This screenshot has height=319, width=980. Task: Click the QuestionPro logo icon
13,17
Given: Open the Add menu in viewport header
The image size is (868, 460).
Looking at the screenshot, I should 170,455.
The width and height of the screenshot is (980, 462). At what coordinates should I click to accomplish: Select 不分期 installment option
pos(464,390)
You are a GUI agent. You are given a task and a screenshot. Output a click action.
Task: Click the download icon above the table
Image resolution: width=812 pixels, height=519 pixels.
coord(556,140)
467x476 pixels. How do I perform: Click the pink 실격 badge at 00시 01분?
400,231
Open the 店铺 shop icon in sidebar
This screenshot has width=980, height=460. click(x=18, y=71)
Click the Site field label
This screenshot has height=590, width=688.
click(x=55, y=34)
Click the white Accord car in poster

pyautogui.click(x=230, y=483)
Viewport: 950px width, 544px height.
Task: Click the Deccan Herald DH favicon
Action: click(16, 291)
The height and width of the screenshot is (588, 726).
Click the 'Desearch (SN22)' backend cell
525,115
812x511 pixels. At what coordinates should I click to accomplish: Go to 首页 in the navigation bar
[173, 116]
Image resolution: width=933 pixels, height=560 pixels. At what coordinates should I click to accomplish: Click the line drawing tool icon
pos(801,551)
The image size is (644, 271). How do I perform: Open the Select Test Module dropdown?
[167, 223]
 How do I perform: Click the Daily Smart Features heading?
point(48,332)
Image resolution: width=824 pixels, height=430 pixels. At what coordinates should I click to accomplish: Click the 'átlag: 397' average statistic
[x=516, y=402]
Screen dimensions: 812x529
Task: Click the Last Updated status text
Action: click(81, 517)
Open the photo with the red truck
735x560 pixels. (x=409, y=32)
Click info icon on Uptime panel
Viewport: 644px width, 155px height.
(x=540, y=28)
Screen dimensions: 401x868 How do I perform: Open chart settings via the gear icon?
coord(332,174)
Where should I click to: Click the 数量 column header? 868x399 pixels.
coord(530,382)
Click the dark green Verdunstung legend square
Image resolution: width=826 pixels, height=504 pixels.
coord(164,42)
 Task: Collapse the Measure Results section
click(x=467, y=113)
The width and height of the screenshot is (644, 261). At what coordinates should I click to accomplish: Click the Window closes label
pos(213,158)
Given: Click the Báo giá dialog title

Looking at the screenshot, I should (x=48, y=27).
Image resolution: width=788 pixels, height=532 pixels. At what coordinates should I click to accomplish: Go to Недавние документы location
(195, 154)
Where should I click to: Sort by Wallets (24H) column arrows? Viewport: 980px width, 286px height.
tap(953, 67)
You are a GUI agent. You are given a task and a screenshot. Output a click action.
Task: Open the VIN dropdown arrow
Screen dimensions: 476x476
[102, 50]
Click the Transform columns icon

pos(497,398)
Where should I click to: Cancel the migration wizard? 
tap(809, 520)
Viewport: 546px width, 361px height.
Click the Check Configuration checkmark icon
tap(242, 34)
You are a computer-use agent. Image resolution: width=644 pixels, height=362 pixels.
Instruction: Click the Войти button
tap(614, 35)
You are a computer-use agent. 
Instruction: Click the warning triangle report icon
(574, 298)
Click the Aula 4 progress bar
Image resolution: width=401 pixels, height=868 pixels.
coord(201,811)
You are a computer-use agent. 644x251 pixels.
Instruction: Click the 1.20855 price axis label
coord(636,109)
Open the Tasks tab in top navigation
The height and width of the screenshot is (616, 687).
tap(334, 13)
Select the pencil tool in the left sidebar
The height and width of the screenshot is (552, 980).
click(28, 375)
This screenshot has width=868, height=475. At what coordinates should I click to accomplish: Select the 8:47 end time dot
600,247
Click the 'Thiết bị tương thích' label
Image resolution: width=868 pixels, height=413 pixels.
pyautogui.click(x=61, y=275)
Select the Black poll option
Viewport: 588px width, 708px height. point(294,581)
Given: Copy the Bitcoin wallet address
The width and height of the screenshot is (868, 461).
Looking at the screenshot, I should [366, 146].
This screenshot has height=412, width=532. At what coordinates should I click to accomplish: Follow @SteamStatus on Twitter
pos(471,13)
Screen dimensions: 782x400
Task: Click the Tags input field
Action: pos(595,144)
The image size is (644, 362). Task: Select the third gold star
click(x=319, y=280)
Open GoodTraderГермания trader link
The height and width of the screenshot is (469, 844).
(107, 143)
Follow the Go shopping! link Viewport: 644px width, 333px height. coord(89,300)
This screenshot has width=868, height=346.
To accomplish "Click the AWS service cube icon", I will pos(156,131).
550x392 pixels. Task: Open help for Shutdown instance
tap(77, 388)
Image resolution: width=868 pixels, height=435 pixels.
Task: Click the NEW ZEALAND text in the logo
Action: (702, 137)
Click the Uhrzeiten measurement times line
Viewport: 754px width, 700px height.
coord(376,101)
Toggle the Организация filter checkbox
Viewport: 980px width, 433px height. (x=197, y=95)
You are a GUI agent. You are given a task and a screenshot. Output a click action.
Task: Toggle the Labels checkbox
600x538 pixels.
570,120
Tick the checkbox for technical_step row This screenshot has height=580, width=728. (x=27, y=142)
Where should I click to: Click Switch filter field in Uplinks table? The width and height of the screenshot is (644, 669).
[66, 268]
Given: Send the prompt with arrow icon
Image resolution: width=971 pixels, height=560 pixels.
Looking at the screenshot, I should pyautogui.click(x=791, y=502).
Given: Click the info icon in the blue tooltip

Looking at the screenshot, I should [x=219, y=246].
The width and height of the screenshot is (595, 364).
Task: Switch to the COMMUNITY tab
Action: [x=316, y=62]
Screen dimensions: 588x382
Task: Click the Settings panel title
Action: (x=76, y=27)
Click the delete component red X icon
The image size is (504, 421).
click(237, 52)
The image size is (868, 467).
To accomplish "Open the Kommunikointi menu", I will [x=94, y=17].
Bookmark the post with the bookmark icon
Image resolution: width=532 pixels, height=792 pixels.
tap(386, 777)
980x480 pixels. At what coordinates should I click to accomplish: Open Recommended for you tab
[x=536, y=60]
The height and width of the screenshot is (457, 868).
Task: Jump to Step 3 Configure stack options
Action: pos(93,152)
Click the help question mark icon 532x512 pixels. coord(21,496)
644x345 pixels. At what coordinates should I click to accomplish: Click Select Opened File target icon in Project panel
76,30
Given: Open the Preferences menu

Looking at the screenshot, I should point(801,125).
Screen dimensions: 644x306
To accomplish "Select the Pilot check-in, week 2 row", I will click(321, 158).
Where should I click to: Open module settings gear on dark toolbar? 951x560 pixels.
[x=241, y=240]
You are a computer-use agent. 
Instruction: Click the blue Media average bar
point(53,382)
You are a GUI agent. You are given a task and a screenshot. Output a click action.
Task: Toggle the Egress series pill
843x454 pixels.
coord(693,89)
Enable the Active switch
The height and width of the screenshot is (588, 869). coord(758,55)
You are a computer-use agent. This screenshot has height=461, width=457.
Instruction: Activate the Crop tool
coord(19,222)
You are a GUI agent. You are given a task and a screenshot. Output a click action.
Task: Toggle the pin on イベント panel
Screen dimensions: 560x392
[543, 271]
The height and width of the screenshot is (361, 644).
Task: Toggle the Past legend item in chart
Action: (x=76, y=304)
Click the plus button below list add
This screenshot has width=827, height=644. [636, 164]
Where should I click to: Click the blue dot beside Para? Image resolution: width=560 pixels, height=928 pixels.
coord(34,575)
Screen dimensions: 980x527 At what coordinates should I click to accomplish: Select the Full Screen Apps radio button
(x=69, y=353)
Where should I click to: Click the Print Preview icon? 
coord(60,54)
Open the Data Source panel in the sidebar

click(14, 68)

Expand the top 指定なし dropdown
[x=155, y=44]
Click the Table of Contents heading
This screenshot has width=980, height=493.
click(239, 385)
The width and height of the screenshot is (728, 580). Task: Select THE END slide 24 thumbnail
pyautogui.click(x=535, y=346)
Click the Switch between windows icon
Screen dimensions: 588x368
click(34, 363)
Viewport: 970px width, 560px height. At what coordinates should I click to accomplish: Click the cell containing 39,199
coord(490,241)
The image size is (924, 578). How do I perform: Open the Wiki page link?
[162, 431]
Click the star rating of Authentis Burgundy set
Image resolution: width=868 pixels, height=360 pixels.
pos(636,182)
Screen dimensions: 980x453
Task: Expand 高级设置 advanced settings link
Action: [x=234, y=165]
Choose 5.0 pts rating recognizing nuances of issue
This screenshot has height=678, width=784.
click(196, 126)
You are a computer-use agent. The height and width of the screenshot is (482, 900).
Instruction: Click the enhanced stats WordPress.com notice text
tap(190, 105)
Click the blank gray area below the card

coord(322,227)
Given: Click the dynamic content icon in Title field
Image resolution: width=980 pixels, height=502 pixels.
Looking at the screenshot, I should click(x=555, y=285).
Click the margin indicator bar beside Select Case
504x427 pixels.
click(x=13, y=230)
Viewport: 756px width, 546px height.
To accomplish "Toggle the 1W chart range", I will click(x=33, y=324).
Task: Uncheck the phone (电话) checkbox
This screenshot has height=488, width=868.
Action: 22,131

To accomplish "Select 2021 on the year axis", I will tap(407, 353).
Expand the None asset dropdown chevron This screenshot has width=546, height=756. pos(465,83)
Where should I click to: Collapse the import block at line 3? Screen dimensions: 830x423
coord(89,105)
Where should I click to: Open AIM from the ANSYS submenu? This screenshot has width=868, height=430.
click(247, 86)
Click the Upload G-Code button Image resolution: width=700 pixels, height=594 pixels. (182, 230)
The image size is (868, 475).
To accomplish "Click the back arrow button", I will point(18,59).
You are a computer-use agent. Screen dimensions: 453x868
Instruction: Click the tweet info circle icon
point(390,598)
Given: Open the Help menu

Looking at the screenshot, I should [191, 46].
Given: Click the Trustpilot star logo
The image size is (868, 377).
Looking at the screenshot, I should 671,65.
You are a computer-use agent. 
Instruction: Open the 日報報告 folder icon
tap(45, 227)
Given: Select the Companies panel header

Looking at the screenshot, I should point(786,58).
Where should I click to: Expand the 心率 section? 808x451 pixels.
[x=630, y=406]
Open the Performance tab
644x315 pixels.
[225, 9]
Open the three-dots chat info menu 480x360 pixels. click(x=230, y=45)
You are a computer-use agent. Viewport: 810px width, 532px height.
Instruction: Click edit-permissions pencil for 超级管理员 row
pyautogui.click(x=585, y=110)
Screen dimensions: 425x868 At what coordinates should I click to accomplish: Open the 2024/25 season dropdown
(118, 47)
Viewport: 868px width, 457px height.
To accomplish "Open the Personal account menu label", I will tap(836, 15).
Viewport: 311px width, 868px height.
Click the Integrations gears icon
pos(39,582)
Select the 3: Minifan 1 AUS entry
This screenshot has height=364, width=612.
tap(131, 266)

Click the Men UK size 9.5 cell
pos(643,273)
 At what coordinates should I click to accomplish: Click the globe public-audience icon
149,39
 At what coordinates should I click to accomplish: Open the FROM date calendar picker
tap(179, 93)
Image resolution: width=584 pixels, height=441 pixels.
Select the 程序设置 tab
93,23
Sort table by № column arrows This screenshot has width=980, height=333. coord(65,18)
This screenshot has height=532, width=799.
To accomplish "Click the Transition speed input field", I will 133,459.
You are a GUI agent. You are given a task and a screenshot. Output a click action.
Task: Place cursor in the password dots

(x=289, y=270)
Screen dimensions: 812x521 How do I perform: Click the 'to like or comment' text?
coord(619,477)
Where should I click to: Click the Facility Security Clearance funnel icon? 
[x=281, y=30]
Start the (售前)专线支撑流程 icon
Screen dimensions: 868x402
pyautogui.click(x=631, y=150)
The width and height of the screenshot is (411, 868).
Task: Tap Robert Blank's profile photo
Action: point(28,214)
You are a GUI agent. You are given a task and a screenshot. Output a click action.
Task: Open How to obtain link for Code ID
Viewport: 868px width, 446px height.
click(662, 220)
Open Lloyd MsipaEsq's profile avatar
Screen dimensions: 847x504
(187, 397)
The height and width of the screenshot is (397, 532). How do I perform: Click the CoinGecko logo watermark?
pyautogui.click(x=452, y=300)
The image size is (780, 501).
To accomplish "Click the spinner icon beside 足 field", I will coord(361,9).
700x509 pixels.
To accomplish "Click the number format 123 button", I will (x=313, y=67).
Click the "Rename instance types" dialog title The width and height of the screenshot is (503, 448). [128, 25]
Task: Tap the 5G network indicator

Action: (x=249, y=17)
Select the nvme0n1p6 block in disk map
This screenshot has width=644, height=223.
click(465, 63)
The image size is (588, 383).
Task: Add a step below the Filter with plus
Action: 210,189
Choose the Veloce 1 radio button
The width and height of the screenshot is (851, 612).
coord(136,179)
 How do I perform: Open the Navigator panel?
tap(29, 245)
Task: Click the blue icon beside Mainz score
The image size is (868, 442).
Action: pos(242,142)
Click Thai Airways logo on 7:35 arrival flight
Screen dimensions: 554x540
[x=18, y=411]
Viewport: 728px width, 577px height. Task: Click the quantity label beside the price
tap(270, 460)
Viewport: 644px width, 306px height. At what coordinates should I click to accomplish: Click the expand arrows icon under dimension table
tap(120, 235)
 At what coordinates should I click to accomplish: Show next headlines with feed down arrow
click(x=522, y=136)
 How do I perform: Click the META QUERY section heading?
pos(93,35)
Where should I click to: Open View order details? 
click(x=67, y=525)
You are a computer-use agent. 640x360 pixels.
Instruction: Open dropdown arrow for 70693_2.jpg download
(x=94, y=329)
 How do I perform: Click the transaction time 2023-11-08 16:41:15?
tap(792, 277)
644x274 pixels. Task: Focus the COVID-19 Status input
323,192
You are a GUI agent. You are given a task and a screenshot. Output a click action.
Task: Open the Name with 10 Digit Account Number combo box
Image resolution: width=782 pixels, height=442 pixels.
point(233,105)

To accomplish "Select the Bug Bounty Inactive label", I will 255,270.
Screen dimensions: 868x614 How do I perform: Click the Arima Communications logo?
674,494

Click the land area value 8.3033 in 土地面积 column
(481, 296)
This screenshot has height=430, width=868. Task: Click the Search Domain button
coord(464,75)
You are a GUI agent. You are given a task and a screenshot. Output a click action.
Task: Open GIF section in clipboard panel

- - - - - - -

After locating the line with "Instruction: Click edit-permissions" in the material above, return it and each line after it exactly, ending at the line with "Viewport: 868px width, 457px height.".

Instruction: Click edit-permissions pencil for 超级管理员 row
pyautogui.click(x=585, y=110)
Screen dimensions: 425x868 At what coordinates should I click to accomplish: Open the 2024/25 season dropdown
(118, 47)
Viewport: 868px width, 457px height.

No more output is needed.